Brutus could easily have described Adams Oshiomhole, with a high degree of justification, as over-ambitious. A man agrees that "I presided over the NLC meeting where the decision was taken to form the Labour Party " but he soon jumps boat to take advantage of the AC structure since the Labour Party did not have a structure (DAILY SUN, Tuesday, December 30, 2008, P.26). If this is not over-ambition, what is?

However, the AC quickly adopts this son and by working 25 hours a day under the most difficult conditions, pilots this man through a difficult election, a more difficult Tribunal, and a most difficult Appeal Court process. Soon after that, like in the tradition of the child, who as soon as he is carried across the hill begins to cry that he must wait for the mother, Oshiomhole announces to the entire world, "I am running a Labour government". If this is not over-ambition, what is?

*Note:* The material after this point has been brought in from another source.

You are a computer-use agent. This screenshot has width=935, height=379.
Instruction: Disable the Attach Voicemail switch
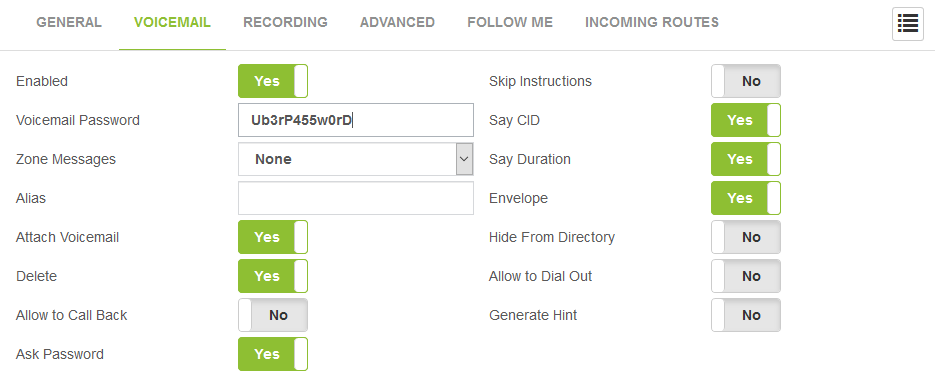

In the spirit of over-ambition, he must now pull the cotton wool across everybody's face. The AC must submit three names per Local Government from across the State. The 54 nominees must be screened by the highest committee ever formed in the Party. Behold, the names were thrown overboard. In their places, nominees from one of the warring factions of the PDP plagued the entire list. If this is not over-ambition, what is? But could Comrade Adams Oshiomohoel not have spared the AC the insult of having to submit and screen those nominees when he already knew what he had in mind?

If Comrade Adams Oshiomhole could wrap up the AC, seal and deliver same to a faction of the PDP, it was a grievous fault and so grievously has AC answered it. Yes, we have maintained with monotonous regularity that in politics, what people say is usually different from what they bring about. While you shout so much about the need to engage technocrats, you are facing the world with a list predominated virtually by discredited politicians and other foreign elements. While you shout so much against godfatherism, you are now one godson with a multiplicity of godfathers. This is the very stuff of which over-ambition is made.

We know the government you are not running but we do not know the government you are running. Comrade, which government are you really running, Labour or PDP? It is certainly not AC. It is also instructive that your ground floor, the third tier, is occupied exclusively by your PDP. It is perhaps too early in the day to remind you of the obvious imbalance created by a situation where the Governor, Speaker, Secretary to Government, Head of Service, all come from a single Senatorial District. In times of strict protocol, our 'middle belt' brothers could feel alienated if they have to count at a distant seventeenth position. That is hardly how to "let the people lead".